** Input follows **

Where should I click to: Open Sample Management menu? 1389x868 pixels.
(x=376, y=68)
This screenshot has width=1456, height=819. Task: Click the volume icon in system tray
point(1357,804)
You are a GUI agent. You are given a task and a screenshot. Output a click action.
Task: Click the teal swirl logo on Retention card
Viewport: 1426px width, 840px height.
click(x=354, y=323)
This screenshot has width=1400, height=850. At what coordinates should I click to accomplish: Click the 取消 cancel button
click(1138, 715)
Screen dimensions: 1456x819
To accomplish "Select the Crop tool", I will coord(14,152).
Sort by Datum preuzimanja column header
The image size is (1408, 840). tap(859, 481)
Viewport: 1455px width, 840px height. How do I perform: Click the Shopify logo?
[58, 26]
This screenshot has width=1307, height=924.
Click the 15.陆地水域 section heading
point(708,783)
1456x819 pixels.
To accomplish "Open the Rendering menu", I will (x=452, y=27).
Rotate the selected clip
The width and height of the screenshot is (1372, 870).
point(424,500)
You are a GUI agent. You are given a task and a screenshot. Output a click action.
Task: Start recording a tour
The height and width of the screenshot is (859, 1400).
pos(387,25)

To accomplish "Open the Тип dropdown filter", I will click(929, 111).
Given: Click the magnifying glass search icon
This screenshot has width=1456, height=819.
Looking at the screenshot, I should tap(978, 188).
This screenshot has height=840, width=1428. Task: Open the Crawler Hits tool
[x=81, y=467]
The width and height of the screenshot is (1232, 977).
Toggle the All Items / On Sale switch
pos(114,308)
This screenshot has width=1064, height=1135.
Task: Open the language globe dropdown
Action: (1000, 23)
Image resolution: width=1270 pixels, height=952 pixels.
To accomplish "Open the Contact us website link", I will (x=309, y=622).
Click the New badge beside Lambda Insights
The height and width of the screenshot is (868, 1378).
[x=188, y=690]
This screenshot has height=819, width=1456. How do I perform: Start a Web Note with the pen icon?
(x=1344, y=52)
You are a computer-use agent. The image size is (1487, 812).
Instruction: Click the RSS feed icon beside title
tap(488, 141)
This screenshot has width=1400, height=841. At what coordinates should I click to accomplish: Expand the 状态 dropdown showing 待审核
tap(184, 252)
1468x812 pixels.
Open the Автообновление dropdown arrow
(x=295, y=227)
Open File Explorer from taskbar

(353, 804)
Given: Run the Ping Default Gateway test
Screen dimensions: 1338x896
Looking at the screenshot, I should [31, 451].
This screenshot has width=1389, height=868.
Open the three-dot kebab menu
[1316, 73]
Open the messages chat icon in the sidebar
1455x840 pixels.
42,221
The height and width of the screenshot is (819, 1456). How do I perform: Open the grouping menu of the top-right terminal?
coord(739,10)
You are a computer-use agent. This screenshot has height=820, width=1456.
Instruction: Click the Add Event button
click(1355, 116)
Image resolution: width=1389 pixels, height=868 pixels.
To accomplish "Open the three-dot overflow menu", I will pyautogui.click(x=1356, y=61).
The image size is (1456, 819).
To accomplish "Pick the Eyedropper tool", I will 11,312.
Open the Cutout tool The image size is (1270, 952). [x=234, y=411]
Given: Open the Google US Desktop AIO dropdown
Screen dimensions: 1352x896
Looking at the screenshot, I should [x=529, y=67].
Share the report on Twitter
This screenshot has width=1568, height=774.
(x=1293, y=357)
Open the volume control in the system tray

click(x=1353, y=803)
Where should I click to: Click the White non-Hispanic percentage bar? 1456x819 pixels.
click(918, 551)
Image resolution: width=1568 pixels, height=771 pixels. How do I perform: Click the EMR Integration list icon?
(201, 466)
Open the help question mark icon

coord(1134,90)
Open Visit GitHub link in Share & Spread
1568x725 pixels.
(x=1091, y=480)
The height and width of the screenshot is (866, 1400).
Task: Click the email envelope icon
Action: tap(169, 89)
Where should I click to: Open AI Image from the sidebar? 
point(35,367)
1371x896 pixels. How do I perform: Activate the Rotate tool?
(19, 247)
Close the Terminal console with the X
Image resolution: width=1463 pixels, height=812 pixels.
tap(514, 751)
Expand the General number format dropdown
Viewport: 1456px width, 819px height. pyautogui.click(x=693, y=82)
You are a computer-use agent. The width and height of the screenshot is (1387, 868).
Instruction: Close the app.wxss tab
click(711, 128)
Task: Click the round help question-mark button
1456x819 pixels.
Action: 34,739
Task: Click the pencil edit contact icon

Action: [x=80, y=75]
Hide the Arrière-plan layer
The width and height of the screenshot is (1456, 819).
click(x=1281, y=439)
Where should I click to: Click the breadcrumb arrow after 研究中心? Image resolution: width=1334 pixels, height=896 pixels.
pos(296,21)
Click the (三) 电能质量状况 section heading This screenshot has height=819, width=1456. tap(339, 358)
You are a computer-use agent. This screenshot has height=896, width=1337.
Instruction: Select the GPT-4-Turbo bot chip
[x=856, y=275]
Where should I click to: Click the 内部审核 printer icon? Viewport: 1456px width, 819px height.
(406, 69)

** End of Input **

Repeat the whole of the data above exactly, keeping every word.

Where should I click to: Open Sample Management menu? 1389x868 pixels.
(x=376, y=68)
This screenshot has width=1456, height=819. Task: Click the volume icon in system tray
point(1357,804)
You are a GUI agent. You are given a task and a screenshot. Output a click action.
Task: Click the teal swirl logo on Retention card
Viewport: 1426px width, 840px height.
click(x=354, y=323)
This screenshot has width=1400, height=850. At what coordinates should I click to accomplish: Click the 取消 cancel button
click(1138, 715)
Screen dimensions: 1456x819
To accomplish "Select the Crop tool", I will coord(14,152).
Sort by Datum preuzimanja column header
The image size is (1408, 840). tap(859, 481)
Viewport: 1455px width, 840px height. How do I perform: Click the Shopify logo?
[58, 26]
This screenshot has width=1307, height=924.
Click the 15.陆地水域 section heading
point(708,783)
1456x819 pixels.
To accomplish "Open the Rendering menu", I will (x=452, y=27).
Rotate the selected clip
The width and height of the screenshot is (1372, 870).
point(424,500)
You are a GUI agent. You are given a task and a screenshot. Output a click action.
Task: Start recording a tour
The height and width of the screenshot is (859, 1400).
pos(387,25)

To accomplish "Open the Тип dropdown filter", I will click(929, 111).
Given: Click the magnifying glass search icon
This screenshot has width=1456, height=819.
Looking at the screenshot, I should tap(978, 188).
This screenshot has height=840, width=1428. Task: Open the Crawler Hits tool
[x=81, y=467]
The width and height of the screenshot is (1232, 977).
Toggle the All Items / On Sale switch
pos(114,308)
This screenshot has width=1064, height=1135.
Task: Open the language globe dropdown
Action: (1000, 23)
Image resolution: width=1270 pixels, height=952 pixels.
To accomplish "Open the Contact us website link", I will (x=309, y=622).
Click the New badge beside Lambda Insights
The height and width of the screenshot is (868, 1378).
[x=188, y=690]
This screenshot has height=819, width=1456. How do I perform: Start a Web Note with the pen icon?
(x=1344, y=52)
You are a computer-use agent. The image size is (1487, 812).
Instruction: Click the RSS feed icon beside title
tap(488, 141)
This screenshot has width=1400, height=841. At what coordinates should I click to accomplish: Expand the 状态 dropdown showing 待审核
tap(184, 252)
1468x812 pixels.
Open the Автообновление dropdown arrow
(x=295, y=227)
Open File Explorer from taskbar

(353, 804)
Given: Run the Ping Default Gateway test
Screen dimensions: 1338x896
Looking at the screenshot, I should [31, 451].
This screenshot has width=1389, height=868.
Open the three-dot kebab menu
[1316, 73]
Open the messages chat icon in the sidebar
1455x840 pixels.
42,221
The height and width of the screenshot is (819, 1456). How do I perform: Open the grouping menu of the top-right terminal?
coord(739,10)
You are a computer-use agent. This screenshot has height=820, width=1456.
Instruction: Click the Add Event button
click(1355, 116)
Image resolution: width=1389 pixels, height=868 pixels.
To accomplish "Open the three-dot overflow menu", I will pyautogui.click(x=1356, y=61).
The image size is (1456, 819).
To accomplish "Pick the Eyedropper tool", I will 11,312.
Open the Cutout tool The image size is (1270, 952). [x=234, y=411]
Given: Open the Google US Desktop AIO dropdown
Screen dimensions: 1352x896
Looking at the screenshot, I should [x=529, y=67].
Share the report on Twitter
This screenshot has width=1568, height=774.
(x=1293, y=357)
Open the volume control in the system tray

click(x=1353, y=803)
Where should I click to: Click the White non-Hispanic percentage bar? 1456x819 pixels.
click(918, 551)
Image resolution: width=1568 pixels, height=771 pixels. How do I perform: Click the EMR Integration list icon?
(201, 466)
Open the help question mark icon

coord(1134,90)
Open Visit GitHub link in Share & Spread
1568x725 pixels.
(x=1091, y=480)
The height and width of the screenshot is (866, 1400).
Task: Click the email envelope icon
Action: tap(169, 89)
Where should I click to: Open AI Image from the sidebar? 
point(35,367)
1371x896 pixels. How do I perform: Activate the Rotate tool?
(19, 247)
Close the Terminal console with the X
Image resolution: width=1463 pixels, height=812 pixels.
tap(514, 751)
Expand the General number format dropdown
Viewport: 1456px width, 819px height. pyautogui.click(x=693, y=82)
You are a computer-use agent. The width and height of the screenshot is (1387, 868).
Instruction: Close the app.wxss tab
click(711, 128)
Task: Click the round help question-mark button
1456x819 pixels.
Action: 34,739
Task: Click the pencil edit contact icon

Action: [x=80, y=75]
Hide the Arrière-plan layer
The width and height of the screenshot is (1456, 819).
click(x=1281, y=439)
Where should I click to: Click the breadcrumb arrow after 研究中心? Image resolution: width=1334 pixels, height=896 pixels.
pos(296,21)
Click the (三) 电能质量状况 section heading This screenshot has height=819, width=1456. tap(339, 358)
You are a computer-use agent. This screenshot has height=896, width=1337.
Instruction: Select the GPT-4-Turbo bot chip
[x=856, y=275]
Where should I click to: Click the 内部审核 printer icon? Viewport: 1456px width, 819px height.
(406, 69)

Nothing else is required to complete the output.